■ **TASK TO CARRY OUT**
Return, without any changes, the lines of the data from the line containing "Given: Click the word pcs in Quantity row" up to and including the line containing "At what coordinates".

■ **SOURCE DATA**

▶

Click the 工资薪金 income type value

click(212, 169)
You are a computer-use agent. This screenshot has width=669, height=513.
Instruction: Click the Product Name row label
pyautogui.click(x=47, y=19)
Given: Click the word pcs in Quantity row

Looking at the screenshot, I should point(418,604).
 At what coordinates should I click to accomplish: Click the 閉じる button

◀
▶

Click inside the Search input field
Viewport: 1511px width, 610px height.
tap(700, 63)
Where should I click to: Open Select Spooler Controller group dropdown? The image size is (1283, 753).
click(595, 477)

◀
▶

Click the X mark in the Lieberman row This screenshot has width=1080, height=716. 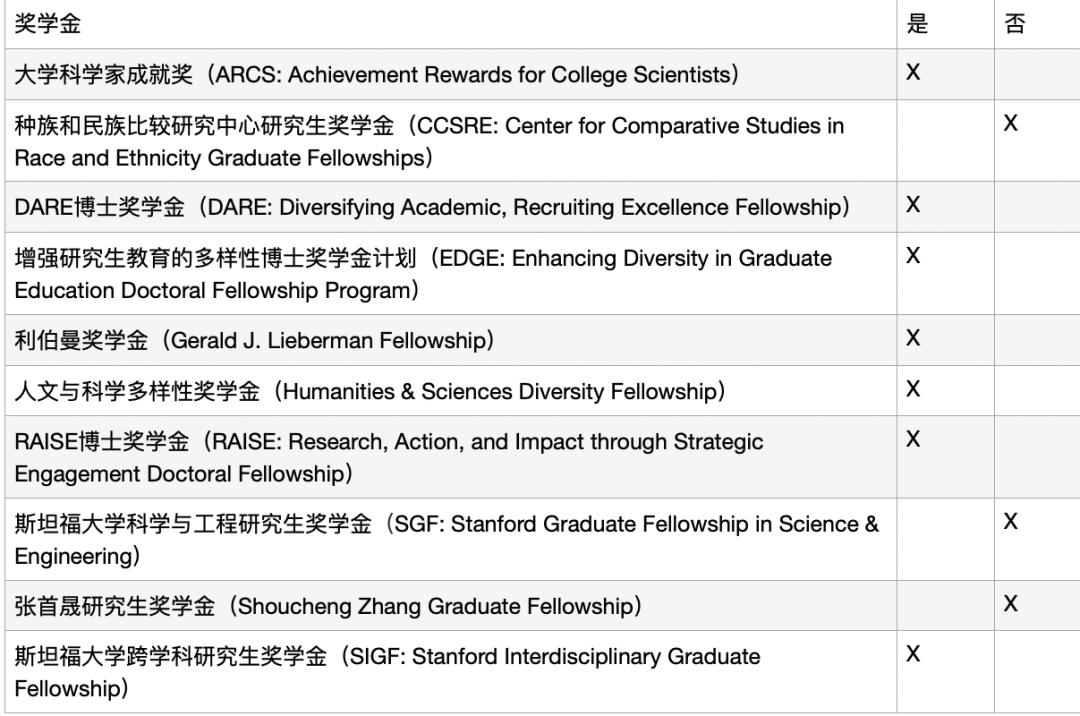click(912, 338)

◀

■ **THE RESPONSE**
Given: Click the word pcs in Quantity row

Looking at the screenshot, I should point(418,604).
 At what coordinates should I click to accomplish: Click the 閉じる button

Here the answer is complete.